I was in high school when Pulp Fiction came out, though I didn’t see it until I was in college. I knew, of course, that Jimmie was Quentin Tarantino himself, but there was something about him that I just didn’t like. Several somethings, honestly, but one a little more amorphous than “he’s kind of racist and doesn’t seem to like his wife very much, for all he says he loves her.” Eventually, I worked out that he reminded me of someone I’d had a minor Thing with my senior year of high school, one that had not been well advised. (Never get involved with a guy who reads Ayn Rand.) Usually, when I just don’t like someone or another in film, I trace it back to someone I know personally. Still.
Is it fair to blame Quentin Tarantino for that man who shall remain nameless? Absolutely not. Certainly it isn’t fair to denigrate his films because of a resemblance of personality. On the other hand, that twinge of resemblance to someone I don’t like is not just a hint of appearance, something in the timbre of their voices. It’s also attitude, and that attitude should have warned me off fooling around with the guy. Why would I want to watch movies full of it?
While I do believe there is such thing as objective quality in film (an argument for another day, I suspect), it is also inherently a subjective medium. You like what you like, and I like what I like, and we can agree or disagree without either of us necessarily being right or wrong. What you like does, however, say things about you just as what I like says things about me, and that includes those weird twitches where you can’t say why you do and don’t like things, but they resonate in you for good or ill. I believe you are allowed, in other words, to be hesitant about someone’s entire collected works just because you don’t really like that person.
This gets some into the whole “art versus artist” thing. Do we watch Roman Polanski movies even though he’s a rapist? Do we watch Tom Cruise movies even though he’s a Scientologist? Your answer to that will be different than mine; I know quite a lot of you still watch Tom Cruise movies, and I know others of you don’t watch Roman Polanski movies. That’s your choice. I’m not here to argue that right now, either. I do not, though, believe that the two are completely inseparable in the case of screenwriters in particular, because who that person is usually finds its way to the screen.

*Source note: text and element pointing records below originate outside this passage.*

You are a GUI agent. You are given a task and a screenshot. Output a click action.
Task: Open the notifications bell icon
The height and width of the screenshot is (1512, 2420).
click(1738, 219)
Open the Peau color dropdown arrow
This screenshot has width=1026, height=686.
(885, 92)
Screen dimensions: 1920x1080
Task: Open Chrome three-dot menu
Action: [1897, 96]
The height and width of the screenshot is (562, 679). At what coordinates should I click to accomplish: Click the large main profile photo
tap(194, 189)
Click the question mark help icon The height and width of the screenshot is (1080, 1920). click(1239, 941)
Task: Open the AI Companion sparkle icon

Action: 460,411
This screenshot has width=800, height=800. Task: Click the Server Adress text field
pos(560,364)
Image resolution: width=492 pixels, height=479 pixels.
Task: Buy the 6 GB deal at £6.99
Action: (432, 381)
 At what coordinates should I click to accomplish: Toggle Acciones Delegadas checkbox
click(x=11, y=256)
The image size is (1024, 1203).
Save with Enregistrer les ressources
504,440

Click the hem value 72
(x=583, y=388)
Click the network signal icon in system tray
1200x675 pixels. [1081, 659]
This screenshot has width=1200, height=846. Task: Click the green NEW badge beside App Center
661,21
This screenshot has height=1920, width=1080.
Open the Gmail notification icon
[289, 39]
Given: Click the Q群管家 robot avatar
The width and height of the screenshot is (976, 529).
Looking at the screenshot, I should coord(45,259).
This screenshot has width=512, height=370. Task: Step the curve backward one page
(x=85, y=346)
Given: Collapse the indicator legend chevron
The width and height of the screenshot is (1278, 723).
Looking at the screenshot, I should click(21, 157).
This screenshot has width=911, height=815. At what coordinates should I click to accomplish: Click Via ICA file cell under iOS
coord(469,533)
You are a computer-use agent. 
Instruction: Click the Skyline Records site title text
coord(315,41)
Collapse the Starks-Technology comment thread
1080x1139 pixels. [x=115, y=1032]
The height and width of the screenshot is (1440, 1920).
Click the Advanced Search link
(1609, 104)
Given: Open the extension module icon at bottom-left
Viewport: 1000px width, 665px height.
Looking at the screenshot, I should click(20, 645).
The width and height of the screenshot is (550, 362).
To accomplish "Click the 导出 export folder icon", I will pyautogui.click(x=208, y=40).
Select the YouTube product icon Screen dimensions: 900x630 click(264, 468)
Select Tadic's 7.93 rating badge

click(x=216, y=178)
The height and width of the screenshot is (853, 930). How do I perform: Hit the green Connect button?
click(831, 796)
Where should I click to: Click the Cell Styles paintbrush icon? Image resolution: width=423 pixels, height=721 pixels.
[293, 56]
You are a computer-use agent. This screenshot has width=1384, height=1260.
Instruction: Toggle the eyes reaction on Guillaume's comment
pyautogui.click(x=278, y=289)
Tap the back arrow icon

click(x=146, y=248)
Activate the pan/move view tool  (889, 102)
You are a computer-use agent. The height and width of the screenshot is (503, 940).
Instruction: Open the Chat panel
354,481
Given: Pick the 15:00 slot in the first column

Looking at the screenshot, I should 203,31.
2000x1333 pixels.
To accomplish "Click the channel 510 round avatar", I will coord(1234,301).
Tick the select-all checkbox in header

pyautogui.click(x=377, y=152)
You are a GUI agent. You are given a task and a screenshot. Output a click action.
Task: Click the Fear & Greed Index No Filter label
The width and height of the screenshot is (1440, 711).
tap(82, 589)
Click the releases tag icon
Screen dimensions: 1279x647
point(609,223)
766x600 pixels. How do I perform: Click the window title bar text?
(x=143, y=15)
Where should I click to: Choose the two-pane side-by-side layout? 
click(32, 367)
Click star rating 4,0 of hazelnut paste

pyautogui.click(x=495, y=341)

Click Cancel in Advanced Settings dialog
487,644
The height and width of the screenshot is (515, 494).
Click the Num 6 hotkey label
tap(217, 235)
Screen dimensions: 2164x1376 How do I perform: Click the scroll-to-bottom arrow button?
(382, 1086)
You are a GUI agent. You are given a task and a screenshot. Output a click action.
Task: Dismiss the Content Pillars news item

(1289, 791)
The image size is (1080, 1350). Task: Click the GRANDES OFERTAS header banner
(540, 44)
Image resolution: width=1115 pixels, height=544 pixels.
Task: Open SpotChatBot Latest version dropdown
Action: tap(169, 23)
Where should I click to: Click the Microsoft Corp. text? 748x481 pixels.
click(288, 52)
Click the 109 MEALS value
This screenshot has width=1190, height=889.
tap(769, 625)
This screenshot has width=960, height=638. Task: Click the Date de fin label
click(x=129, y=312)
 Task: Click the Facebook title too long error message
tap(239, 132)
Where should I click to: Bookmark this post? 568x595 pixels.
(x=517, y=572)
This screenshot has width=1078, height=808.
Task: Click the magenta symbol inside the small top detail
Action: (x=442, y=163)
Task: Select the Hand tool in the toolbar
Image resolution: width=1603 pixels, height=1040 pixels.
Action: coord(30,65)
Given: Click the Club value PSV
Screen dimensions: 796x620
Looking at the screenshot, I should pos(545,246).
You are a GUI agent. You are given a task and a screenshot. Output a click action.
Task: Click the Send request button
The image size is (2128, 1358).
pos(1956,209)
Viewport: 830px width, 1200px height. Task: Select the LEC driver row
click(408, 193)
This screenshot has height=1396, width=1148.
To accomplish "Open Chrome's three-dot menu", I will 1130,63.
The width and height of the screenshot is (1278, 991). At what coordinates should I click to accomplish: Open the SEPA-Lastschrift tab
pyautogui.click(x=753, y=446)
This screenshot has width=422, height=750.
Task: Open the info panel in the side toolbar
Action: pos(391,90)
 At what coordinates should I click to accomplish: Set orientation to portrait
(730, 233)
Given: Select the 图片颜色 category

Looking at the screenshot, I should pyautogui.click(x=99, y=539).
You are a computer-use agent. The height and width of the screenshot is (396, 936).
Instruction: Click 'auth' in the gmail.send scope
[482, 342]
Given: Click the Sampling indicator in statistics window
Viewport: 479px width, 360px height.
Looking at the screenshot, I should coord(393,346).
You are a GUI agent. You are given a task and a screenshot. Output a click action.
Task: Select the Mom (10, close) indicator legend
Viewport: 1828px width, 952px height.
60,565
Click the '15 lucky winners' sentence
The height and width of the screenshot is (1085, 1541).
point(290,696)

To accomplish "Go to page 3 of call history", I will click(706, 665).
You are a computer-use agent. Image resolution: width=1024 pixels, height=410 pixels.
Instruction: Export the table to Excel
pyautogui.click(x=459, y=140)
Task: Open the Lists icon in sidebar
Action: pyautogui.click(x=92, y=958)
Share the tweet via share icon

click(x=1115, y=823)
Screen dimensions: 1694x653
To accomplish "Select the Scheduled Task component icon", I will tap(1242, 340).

There was a discussion in the Facebook group the other day about people whose faces we just want to punch. (I don’t mind admitting that Tarantino is definitely in that category for me!) If that’s your reaction to someone regardless of the quality of their performance, that’s an actor whose work you have a legitimate reason to avoid, if for no other reason than that’s two hours or whatever spent in a bad headspace. It’s hard to focus on plot when you’re thinking about punching someone.
Another person who has always bothered me on an undefinable level is Woody Allen, and it was nice to be able to feel smug when it turned out that he’s probably not a very good person. I was able to go from “there’s just something about him I don’t like”—an argument ignored as much as “I don’t think he’s terribly funny most of the time”—to “well, but you know what he’s probably done.” I imagine there are people out there feeling the same way about Bill Cosby, people who never liked him without ever really knowing why and now get to say, “you know, rapist?”
Then again, there are also probably people who just don’t like Tom Hanks, and if he turns out to be a terrible person, I don’t even know what I would do. I still don’t think those people have to ignore their dislike just because Tom Hanks, personally, seems to be an awfully decent guy who I also think is a pretty good actor. They don’t like him, and they’re allowed to irrationally dislike him. It’s not as though he’ll ever know or care.
This is the thing. Our popular culture is built around the idea that we know these strangers and may even have the right to know them. When a celebrity expresses some dislike of some current aspect of celebrity culture, the response tends to be, “They knew what they were getting into.” I’m not sure that’s true, especially for people who have been celebrities for a long time. What do you think Abe Vigoda thinks of http://www.abevigoda.com?
I also note that I’m mostly focusing on actors, here. Maybe that’s because I’m a woman; I don’t know. I don’t much like Meryl Streep, either, and I’ve often had a hard time expressing why. (Except that I don’t know why she gets cast in so many singing roles lately, given that her singing voice is not great. She certainly doesn’t have as much range as some of her parts have required in a more literal sense; they altered the songs of Into the Woods, and she still flubbed a fair number of notes!) Maybe it’s that most of the women I’ve noticed other people irrationally disliking, I’ve noticed because those women are getting horrible misogynistic slurs flung at them. Or body-shamed despite weighing less than I have since junior high. Or something. But we can all feel comfortable talking about whether or not we find Quentin Tarantino unbearably smug.
Which I do. I can’t even put a picture of him on this article, because then, I’d have to look at that damned face every time this article came up. I don’t want to punch my monitor.